The parents of a young jazz singer who jumped to her death off the George Washington Bridge last year brought a $100 million lawsuit against the Port Authority for not installing enough protective barriers on the “suicide magnet” structure.

MANHATTAN (CN) – The parents of a young jazz singer who jumped to her death off the George Washington Bridge last year brought a $100 million lawsuit against the Port Authority for not installing enough protective barriers on the “suicide magnet” structure.

Represented by attorney William Costigan, the parents of Lael Feldman filed a complaint Tuesday in New York County Supreme Court against the Port Authority of New York and New Jersey stemming from their 24-year old daughter’s July 2017 suicidal jump from the south walkway of the bridge, 25 stories above the Hudson River.

Isaac Feldman and Marla Mase claim the Port Authority “failed to exercise reasonable care in constructing, operating, and maintaining the George Washington Bridge, [which] lacked adequate means restriction to prevent jumping suicides from its walkways.”

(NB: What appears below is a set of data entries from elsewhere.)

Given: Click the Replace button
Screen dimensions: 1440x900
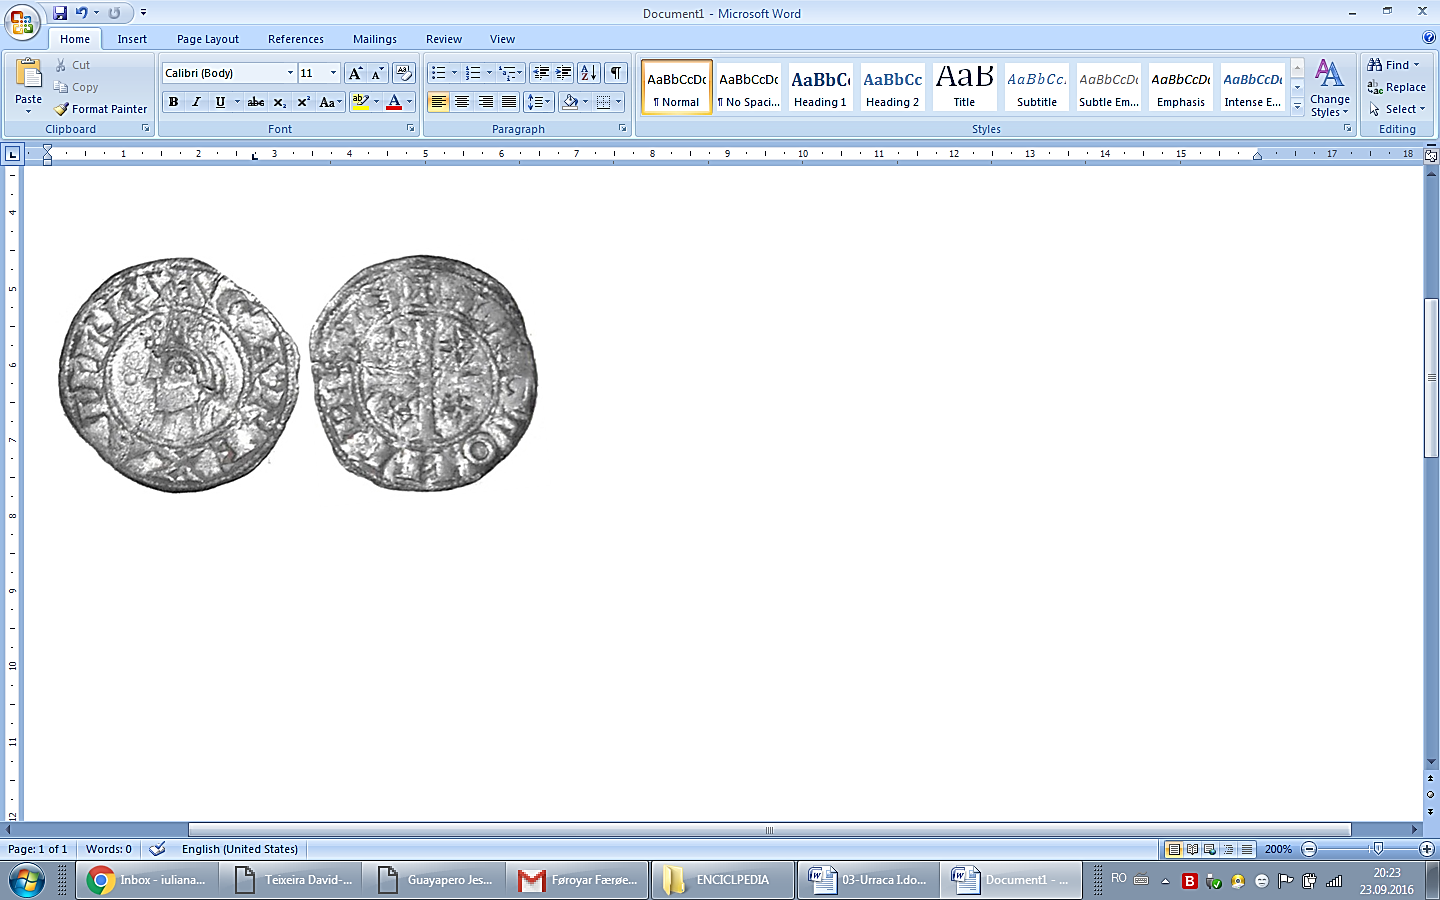Looking at the screenshot, I should [x=1396, y=87].
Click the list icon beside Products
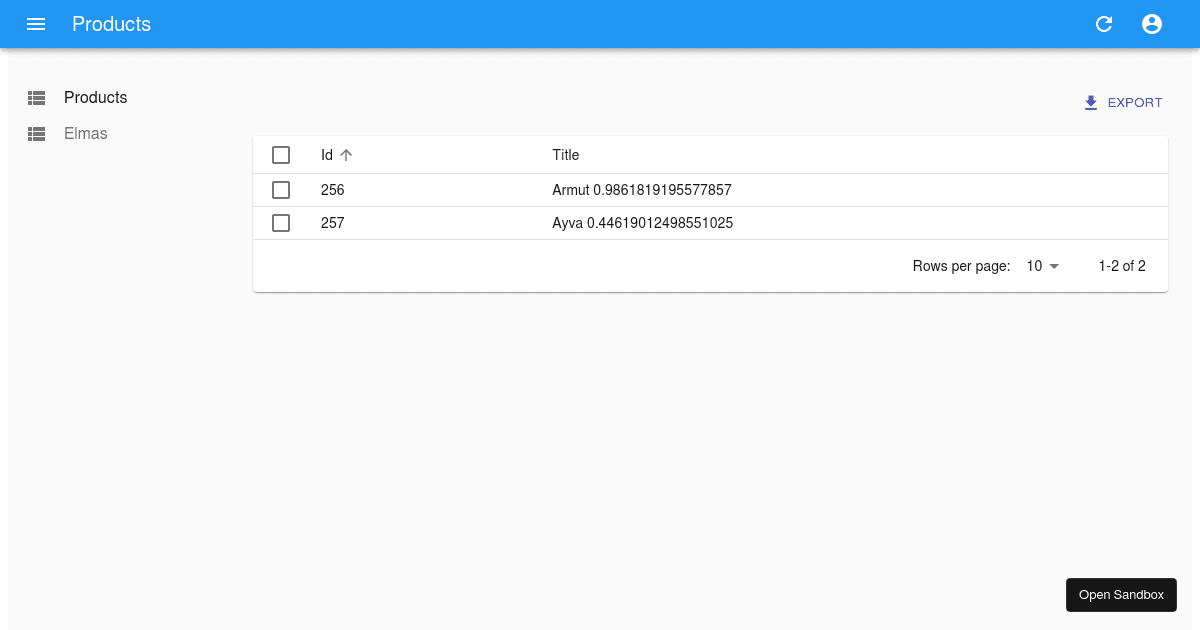Image resolution: width=1200 pixels, height=630 pixels. pyautogui.click(x=36, y=97)
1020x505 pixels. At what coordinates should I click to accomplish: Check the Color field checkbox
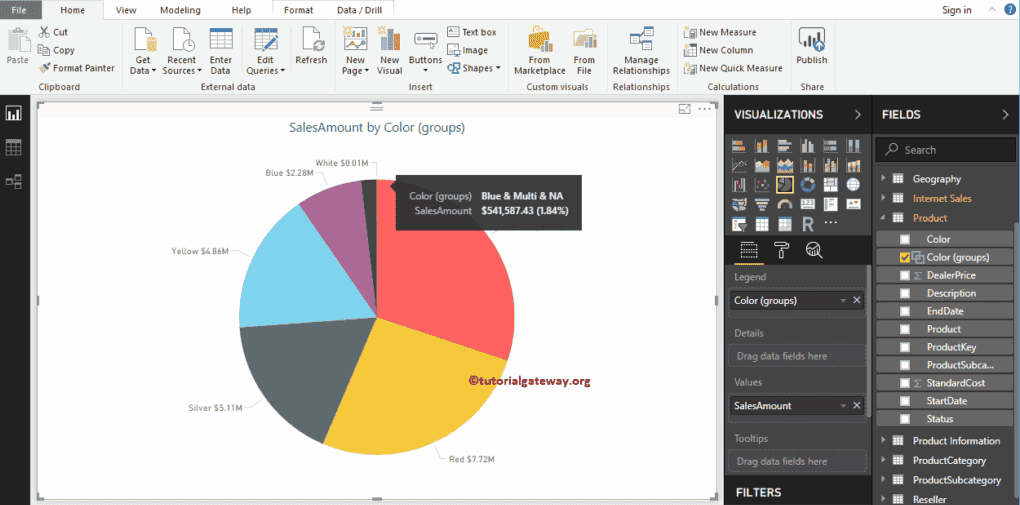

The parents seek $20 million in damages for each of four causes of action and an additional $20 million in punitive damages, totaling $100 million. They assert two claims each of deliberate indifference and negligence.

According to news reports at the time of her death, Feldman had made prior suicide attempts, suffered from years of depression and "couldn’t handle the harshness of this world," her family said.

She sang in New York City jazz clubs, including the Blue Note, under the name Lael Summer. She was co-managed by her mother and Tomás Doncker, a veteran of the 1980s downtown scene who played guitar in acts such as Defunkt and James Chance & the Contortions.

The seven-page complaint cites other prominent bridges that installed suicide prevention barriers years earlier, including Washington D.C.’s Duke Ellington Bridge in 1986 and Bristol, England’s Clifton Suspension Bridge in 1998.

Despite the George Washington Bridge’s longtime reputation as a “suicide magnet” averaging one suicide attempt every three and half days in 2016, the Port Authority did not begin to install suicide prevention fencing until September 2017, “notwithstanding that it was entirely feasible to do so many years before,” according to the complaint.

Last year, the Port Authority installed an 11-foot fence connected to netting that forms a canopy over the pathway beyond the traffic lanes. Before that, the only barrier along the walkway was a barricade-high railing.

The double-decked suspension bridge spans the Hudson River between the Washington Heights neighborhood of Manhattan in New York City and the borough of Fort Lee in New Jersey.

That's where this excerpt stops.